Microdermabrasion can help reduce wrinkles, melasma, age spots and blotchiness and you may experience redness and swelling. There is a risk of scarring, infection, acne breakouts, loss of skin colour, and tissue damage.

And the list goes on with intense-pulsed light, cryosurgery, ultrasound, and non-invasive radio frequency.

I’m not a fan of paying $100+ per treatment and having side effects and recovery time. I’m not saying there’s anything wrong with that, I just prefer a more natural, gentle, and cost-effective method. From my own personal experience, I know that using natural ingredients can certainly reduce pigmentation.

I’ve experienced sunburns most of my life, and they turn into tans. The worst burn I ever had was when I blistered from my chest to my feet. I’m talking big blisters that hung over my pants. I used to go to tanning salons, especially before a trip to Mexico, so that I reduced my chances of bad sunburns while I was there. I confess I’ve always loved the look of a tan and I love the way the heat feels on your skin.

But…I now have age spots, broken capillaries and poikiloderma because of my UV exposure.

About a year ago, I noticed these strange red/brown web-like marks on my neck. My doctor sent me to a dermatologist who had her own clinic. She recognized the marks right away as the common poikiloderma. This is sun damage on the front of your neck, except for under your chin, which is in the shade when you’re outdoors.

She gave me two options. I could use a retinoid cream for 6 months or go for laser treatments for three months. I opted for the cream prescription – I wasn’t in a hurry. Even though it had ingredients I usually avoid, I thought I’d give it a try. 

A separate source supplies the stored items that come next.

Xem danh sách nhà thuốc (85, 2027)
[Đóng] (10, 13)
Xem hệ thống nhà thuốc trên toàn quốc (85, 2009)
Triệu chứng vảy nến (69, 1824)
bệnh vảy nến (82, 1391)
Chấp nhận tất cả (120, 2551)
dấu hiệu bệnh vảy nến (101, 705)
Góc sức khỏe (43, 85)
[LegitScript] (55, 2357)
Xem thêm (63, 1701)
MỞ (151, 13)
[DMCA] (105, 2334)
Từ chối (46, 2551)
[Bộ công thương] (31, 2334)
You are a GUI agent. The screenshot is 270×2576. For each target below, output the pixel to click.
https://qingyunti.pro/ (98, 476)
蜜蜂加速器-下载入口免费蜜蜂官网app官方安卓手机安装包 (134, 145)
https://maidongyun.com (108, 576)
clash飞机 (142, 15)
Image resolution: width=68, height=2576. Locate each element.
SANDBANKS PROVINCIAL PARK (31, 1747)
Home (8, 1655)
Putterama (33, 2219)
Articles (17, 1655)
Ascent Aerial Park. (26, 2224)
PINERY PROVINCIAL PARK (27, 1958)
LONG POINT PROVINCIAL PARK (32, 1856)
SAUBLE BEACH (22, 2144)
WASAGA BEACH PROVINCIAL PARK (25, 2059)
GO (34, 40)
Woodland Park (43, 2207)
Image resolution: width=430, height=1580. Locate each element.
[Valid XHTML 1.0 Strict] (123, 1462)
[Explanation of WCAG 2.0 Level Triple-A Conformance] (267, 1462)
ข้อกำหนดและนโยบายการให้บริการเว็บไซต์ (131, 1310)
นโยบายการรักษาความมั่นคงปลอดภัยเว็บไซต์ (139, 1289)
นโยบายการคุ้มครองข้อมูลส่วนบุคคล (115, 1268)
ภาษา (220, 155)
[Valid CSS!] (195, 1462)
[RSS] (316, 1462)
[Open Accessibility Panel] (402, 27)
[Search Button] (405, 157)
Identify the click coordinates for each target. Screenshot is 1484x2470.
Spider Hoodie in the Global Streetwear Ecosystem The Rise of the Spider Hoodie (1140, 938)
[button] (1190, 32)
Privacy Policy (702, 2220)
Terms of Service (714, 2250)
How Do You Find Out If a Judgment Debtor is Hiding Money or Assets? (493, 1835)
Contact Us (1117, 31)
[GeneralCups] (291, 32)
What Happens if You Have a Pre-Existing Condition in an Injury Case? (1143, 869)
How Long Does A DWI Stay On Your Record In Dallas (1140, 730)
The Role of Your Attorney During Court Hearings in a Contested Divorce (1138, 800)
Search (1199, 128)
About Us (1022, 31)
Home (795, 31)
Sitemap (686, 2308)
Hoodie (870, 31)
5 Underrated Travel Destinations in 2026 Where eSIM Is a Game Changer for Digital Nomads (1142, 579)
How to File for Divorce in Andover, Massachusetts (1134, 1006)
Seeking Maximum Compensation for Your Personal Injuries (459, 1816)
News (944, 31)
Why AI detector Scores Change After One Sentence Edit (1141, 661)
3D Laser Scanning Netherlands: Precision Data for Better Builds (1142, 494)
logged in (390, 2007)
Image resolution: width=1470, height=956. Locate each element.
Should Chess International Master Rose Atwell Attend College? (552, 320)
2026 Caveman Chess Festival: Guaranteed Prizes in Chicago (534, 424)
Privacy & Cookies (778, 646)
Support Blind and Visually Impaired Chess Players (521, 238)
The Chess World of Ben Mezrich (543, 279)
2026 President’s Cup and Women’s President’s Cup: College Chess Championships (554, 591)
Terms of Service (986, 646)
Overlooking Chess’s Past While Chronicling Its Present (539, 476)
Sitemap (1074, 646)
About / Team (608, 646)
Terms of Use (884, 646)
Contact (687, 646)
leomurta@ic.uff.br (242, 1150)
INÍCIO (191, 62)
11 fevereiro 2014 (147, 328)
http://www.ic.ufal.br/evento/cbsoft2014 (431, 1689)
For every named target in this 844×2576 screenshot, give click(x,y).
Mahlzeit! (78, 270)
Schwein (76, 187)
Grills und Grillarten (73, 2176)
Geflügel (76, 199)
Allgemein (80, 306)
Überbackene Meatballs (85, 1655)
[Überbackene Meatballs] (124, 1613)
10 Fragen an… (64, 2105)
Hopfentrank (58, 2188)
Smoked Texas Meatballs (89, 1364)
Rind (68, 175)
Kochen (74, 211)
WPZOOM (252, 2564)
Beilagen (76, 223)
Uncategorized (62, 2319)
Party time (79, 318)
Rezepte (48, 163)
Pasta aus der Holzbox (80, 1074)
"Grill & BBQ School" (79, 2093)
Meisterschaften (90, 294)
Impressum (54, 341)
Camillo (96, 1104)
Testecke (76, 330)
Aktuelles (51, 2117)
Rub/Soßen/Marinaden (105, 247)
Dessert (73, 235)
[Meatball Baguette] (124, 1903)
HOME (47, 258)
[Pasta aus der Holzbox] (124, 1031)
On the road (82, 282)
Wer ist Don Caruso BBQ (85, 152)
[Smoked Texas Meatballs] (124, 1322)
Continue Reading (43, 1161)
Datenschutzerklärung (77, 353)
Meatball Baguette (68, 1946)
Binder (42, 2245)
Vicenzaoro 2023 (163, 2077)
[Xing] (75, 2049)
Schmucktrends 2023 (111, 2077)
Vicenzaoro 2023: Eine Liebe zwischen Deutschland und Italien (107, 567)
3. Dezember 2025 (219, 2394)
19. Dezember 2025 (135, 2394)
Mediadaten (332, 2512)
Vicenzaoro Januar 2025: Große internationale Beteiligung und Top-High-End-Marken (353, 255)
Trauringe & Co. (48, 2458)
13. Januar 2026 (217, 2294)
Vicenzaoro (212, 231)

So, I used this retinoid cream for six months to the day, every day, and didn’t see much, if any, difference. That’s when I decided to help myself. I explored what ingredients I could use and found that avocado oil, camellia seed oil, carrot tissue oil, olive oil, and pomegranate oil were beneficial. I decided on camellia seed oil because of its benefits; and it is nongreasy, affordable and has a long shelf life.

Camellia seed oil is an antioxidant and is anti-aging. It heals scars, lightens age spots, reduces the appearance of fine lines, loose skin, and sun damage. And it may help with collagen.

I added camellia seed oil to my Anti-Aging Face & Eye Serum and noticed a difference over a couple of months.

Since then, I’m much more diligent about using sunscreen or covering up outside. This summer I took a job as a Parks Worker so I’m outside every day, all day. I use my Dry Skin Face Lotion with zinc oxide in the summer (instead of my Anti-Aging Serum) and within a couple of months my neck was noticeably darker again.

So you can bet I’ll be adding camellia seed oil to my face lotions. Camellia seed oil is reasonably priced, doesn’t damage your skin, has no unpleasant side effects and no recovery is required!